O dano moral e os planos de saúde


Por:Luciano Correia Bueno Brandão

No Superior Tribunal de Justiça, a tese de que a negativa indevida e injustificada
 de cobertura a tratamentos e procedimentos enseja dano moral
vem se tornando consistente.

É fato notório que os planos e seguros saúde constantemente negam a seus clientes coberturas aos mais variados procedimentos médico-hospitalares, determinados materiais, tratamentos e medicamentos.

Normalmente o fazem de modo genérico, informal, verbalmente, com base em cláusulas contratuais de legalidade duvidosa ou dispositivos normativos de interpretação ambígua.

Como resultado, é cada vez maior o número de consumidores que recorrem ao Poder Judiciário com forma de buscar tutelar o que entendem ser de direito e, não raro, cumulam-se as ações com pedidos de indenização por dano moral.
Durante muito tempo, os tribunais foram reticentes com a fixação de dano moral nesse tipo de caso.
O entendimento que prevaleceu durante muito tempo – e ainda é encontrado em algumas cortes -, é no sentido de que o mero descumprimento contratual não gera, por si só, direito à reparação por danos morais.
No caso específico de contratos de planos de saúde, no entanto, além de submeterem-se aos ditames do Código de Defesa do Consumidor, cuja aplicabilidade é inconteste diante da edição da Súmula 469, STJ, há que se considerar a natureza dos bens jurídicos discutidos.
Com efeito, por trás de ações envolvendo planos de saúde, via de regra há um paciente já debilitado em sua saúde, angustiado, e que se vê obrigado a socorrer-se de advogados, defensores públicos e juizados especiais, como forma de tutelar direitos que, na grande maioria das vezes, são legítimos.
Diante disso, tem-se verificado recentemente uma tendência dos tribunais – e especialmente das cortes superiores -, no sentido de reconhecer que as negativas indevidas e injustificadas de coberturas a procedimentos e tratamentos vai além da esfera de simples descumprimento contratual ou mero dissabor, ensejando a ocorrência de danos de ordem moral.
A Constituição Federal em seu artigo 5º consagra a tutela do direito à indenização por dano material ou moral decorrente da violação de direitos fundamentais, tais como a honra e a imagem das pessoas:

"Art. 5º, CF: (...)
V – é assegurado o direito de resposta, proporcional ao agravo além de indenização por dano material, moral ou à imagem".
X - são invioláveis a intimidade, a vida privada, a honra e a imagem das pessoas, assegurado o direito a indenização pelo dano material ou moral decorrente de sua violação (...)".
Assim, a Constituição garante a reparação dos prejuízos morais e materiais causados ao ser humano.

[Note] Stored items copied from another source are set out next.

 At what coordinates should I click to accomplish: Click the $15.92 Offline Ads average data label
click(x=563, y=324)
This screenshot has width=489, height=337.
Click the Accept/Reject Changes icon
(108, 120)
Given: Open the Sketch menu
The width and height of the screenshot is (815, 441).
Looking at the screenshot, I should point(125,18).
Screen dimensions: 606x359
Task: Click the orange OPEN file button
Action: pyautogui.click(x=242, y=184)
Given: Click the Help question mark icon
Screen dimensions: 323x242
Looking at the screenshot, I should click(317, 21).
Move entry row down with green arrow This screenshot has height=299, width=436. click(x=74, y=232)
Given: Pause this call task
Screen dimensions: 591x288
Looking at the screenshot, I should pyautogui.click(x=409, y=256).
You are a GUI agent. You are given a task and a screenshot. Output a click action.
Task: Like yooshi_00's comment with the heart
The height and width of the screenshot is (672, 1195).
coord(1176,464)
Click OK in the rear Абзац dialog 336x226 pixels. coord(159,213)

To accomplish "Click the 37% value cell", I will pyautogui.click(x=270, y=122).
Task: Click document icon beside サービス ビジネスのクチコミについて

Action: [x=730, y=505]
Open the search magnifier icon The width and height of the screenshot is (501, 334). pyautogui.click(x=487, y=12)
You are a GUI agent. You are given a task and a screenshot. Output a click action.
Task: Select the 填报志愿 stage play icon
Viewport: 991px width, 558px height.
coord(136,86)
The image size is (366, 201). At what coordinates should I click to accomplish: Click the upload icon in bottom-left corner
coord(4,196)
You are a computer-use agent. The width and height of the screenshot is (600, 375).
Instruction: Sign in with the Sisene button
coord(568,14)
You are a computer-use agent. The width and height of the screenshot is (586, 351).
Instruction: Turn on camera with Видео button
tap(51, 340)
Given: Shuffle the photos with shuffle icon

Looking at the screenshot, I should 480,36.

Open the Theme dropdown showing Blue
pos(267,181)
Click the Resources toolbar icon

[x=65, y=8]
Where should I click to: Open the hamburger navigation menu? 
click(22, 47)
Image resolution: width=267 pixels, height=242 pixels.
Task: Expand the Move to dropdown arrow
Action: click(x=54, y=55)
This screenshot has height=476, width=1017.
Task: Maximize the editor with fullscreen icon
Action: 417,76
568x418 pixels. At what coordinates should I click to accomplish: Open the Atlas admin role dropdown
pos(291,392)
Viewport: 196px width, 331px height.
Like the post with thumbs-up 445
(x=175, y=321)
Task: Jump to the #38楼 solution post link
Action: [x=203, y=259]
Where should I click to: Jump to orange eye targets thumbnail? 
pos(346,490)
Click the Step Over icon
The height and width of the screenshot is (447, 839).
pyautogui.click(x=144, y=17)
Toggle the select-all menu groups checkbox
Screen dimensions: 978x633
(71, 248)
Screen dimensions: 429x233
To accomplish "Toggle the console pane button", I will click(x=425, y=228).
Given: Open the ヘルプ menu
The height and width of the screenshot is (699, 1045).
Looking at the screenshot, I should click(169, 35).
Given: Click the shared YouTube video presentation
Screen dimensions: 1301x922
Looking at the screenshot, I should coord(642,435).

Este dispositivo assegura o direito da preservação da dignidade humana, da intimidade, da intangibilidade dos direitos da personalidade.
O dano moral é uma lesão absolutamente subjetiva, atingindo apenas a vítima. É ela quem sofre diretamente no seu íntimo os respectivos efeitos. É ela quem perde o sono diante das dores, da angústia, do sofrimento. Tanto isso é verdade que a legitimação ativa para postular a devida reparação é única e exclusiva da vítima, não podendo qualquer outro pleitear tal direito.
Na lição de Yussef Said Cahali, dano moral é "tudo aquilo que molesta gravemente a alma humana, ferindo-lhe gravemente os valores fundamentais inerentes à sua personalidade ou reconhecidos pela sociedade em que está integrado".

"Art. 944, CC: a indenização mede-se pela extensão do dano".